Sheldon Harnick met his future wife, Margery Gray, in 1960, when she was auditioning for his new Broadway musical, “Tenderloin.”
Try as she might, Mrs. Harnick, now a photographer and artist, can’t recall the song she sang on that fateful day. Mr. Harnick, the Tony- and Pulitzer-winning lyricist, is similarly in the dark, but he distinctly remembers being impressed by what he heard, and at least as impressed by what he saw. She got the part, although the show folded after barely six months.
The couple’s marriage, on the other hand, is a long-running production: 55 years and counting, all of it spent in a classic six with a full-on view of Central Park at the Beresford, an Emery Roth confection on the Upper West Side.
It’s where Mr. Harnick, now 96, wrote the lyrics to shows including “Fiorello!” (1959), “She Loves Me” (1963) and “Fiddler on the Roof” (1964). A documentary about that legendary show, “Fiddler: A Miracle of Miracles,” will air Nov. 13 as part of the PBS series “Great Performances.”
Sheldon Harnick, 96, and Margery Harnick, 86
Occupations: He’s a lyricist; she’s a performer turned artist and photographer.
Home is where the art is: “I never had an office,” Mr. Harnick said. “I thought about it, but it was always very easy to work at home. It was quiet. Nobody ever bothered me, and all my reference books were handy.”
Before Mr. Harnick got together with Miss Gray, and before a very brief marriage to Elaine May, who remains a close friend, he lived in an apartment near the theater district that had been occupied by a friend from his college days at Northwestern University, the actor Charlotte Rae. “She was leaving, and she asked if I wanted it, and I grabbed it,” said Mr. Harnick.
Quick access to the theater district was also top of mind years later, when he married Miss Gray and the couple began searching for a place to set up housekeeping. The Beresford hit all the right notes.

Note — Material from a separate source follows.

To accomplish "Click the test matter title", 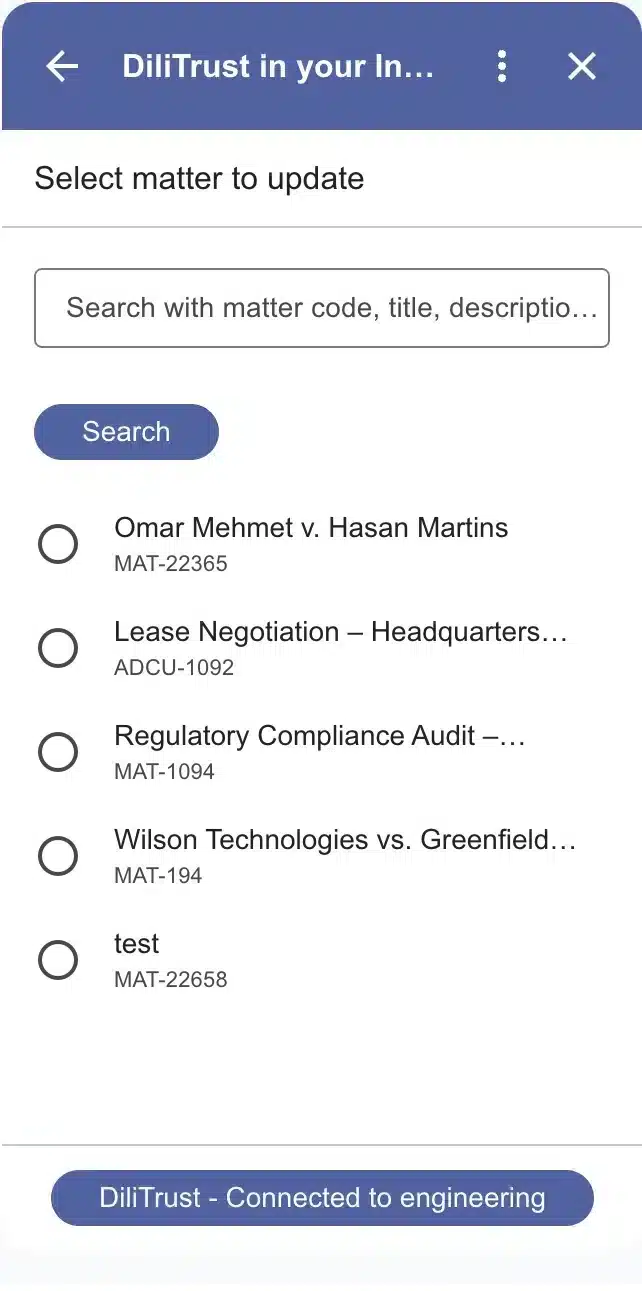I will [x=137, y=944].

With the subway at the corner, making short work of the commute to 42nd Street and environs, and the park just across the street, the location was ideal.
The building itself was a known quantity. Mr. Harnick’s friend and fellow lyricist Adolph Green and his actor wife, Phyllis Newman, were residents. So was his father’s cousin, the syndicated columnist Leonard Lyons.

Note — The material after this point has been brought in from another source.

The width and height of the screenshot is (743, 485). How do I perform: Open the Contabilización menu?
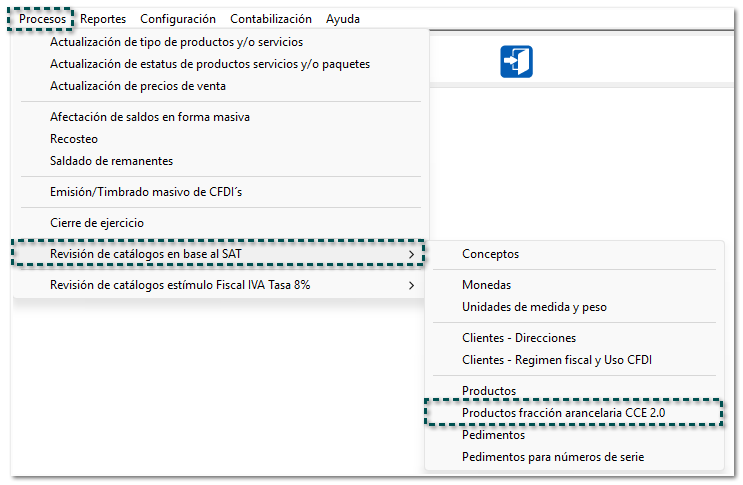point(271,19)
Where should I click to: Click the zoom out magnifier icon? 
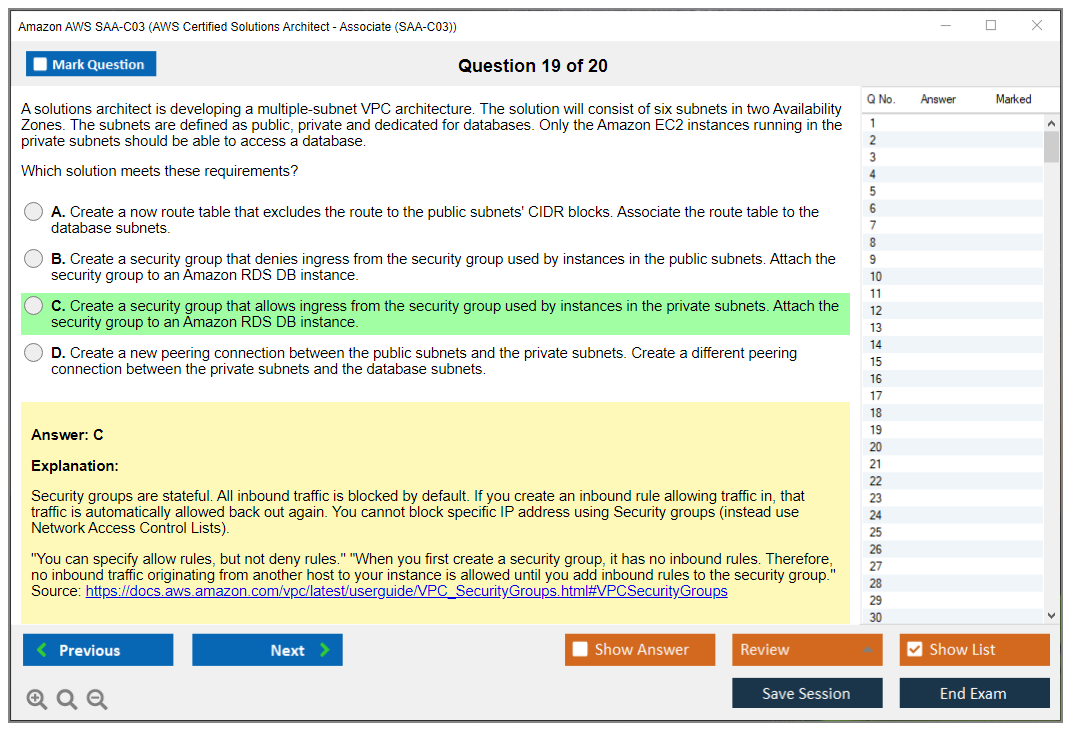point(97,700)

“We had looked at other apartments in the area, but this one was the most convenient and the most beautiful in terms of the light and the view,” said Mrs. Harnick, 86, who appreciated the generously sized rooms, the herringbone floors, the wainscoting in the gallery and the fireplace with the marble surround. Some years after moving into the building, she commissioned a valence that echoed the design of the carved mantel for the three large windows in the living room.
“I never thought in terms of a penthouse or anything like that. I just wanted a place that was comfortable,” said Mr. Harnick, who has always worked at home, with the greatest pleasure. “When I get hungry, I can just go over to the refrigerator and grab something.”
He set up shop first in the dining room/library, which is ringed by bookcases holding many volumes of reference material, diligently clearing off the long wood table when mealtime rolled around. Later, when the couple’s two children grew up and left the nest, Mr. Harnick took his Eames lounge chair and moved to a vacated bedroom, a space that Mrs. Harnick firmly deemed off limits to the prying eyes of a reporter, citing untidiness.
In any case, a thesaurus and an enormous Webster’s Dictionary that is very much the worse for wear are always close at hand. Mr. Harnick clearly knows many words, but while at his desk, it seems, he is a man of precious few. “Sheldon works very quietly with his paper and pencils,” Mrs. Harnick said.
“I had a pen that squeaked, so I got rid of that,” Mr. Harnick added waggishly.
When the couple bought the apartment in the mid-60s, it was in excellent shape, requiring nothing more than a fresh coat of white paint. “I helped the painter mix the color,” Mrs. Harnick recalled. “I didn’t want any blue in it, and I didn’t want it to be blinding.”
That the kitchen hadn’t been updated in years was fine with the couple. The old stove was, and remains, a particular delight to them. “We never even thought about renovating. It was so comfortable,” Mrs. Harnick said. “We loved it the way it was. Sheldon isn’t a decorating kind of person.”
Mrs. Harnick took the lead role in putting together the apartment, which is done in earth tones — mostly warm shades of brown. Still, no purchase was made, no fabric selected without the approval of both parties.
No matter how inviting the sofa or the cocoa-colored velvet wing chair, though, nobody is likely to sit for long. There’s a lot to see. The refrigerator is upholstered with snapshots of the Harnicks, assorted family members, friends and colleagues like Danny Burstein, who played Tevye in the 2015 “Fiddler” revival on Broadway, and Mr. Burstein’s wife, the actor Rebecca Luker.
Hanging on a wall just inside the apartment is a self-portrait by Zero Mostel, the original Tevye; paintings by Mrs. Harnick and the couple’s daughter, Beth Harnick Dorn; photographs by their son, Matt Harnick; and rows and rows of show posters from musicals written by Mr. Harnick and musicals featuring Mrs. Harnick. Hanging in the dining room: a pair of photographs of the couple taken by Richard Avedon in the 1960s.
“It was to help raise funds for an anti-Vietnam War campaign,” Mr. Harnick recalled. “He would photograph you for $50 dollars a picture.”
Mr. Avedon also took one of the cache of photos atop the Baldwin baby grand in the living room: Mr. Harnick, arms around his longtime collaborator, Jerry Bock, and the “Fiddler” librettist, Joseph Stein.
“We put on a recording of ‘If I Were a Rich Man,’ ” Mr. Harnick recalled, referring to one of the songs from the show. “We didn’t actually dance. But it helped with the picture that we felt as if we were dancing.”
His awards for “Fiddler” and other shows crowd the tables and the tops of cabinets in the living room. He’s no show-off, “but there’s no place to store all of them,” Mrs. Harnick said. “And it’s really important for me to see them.”
In the middle of a phalanx of glass trophies is a Picasso ceramic pitcher, a birthday gift from Mr. Harnick to Mrs. Harnick during their courtship days. “I dearly love it, and so does he,” she said. “I tease him that he only married me because he wanted the pitcher back.”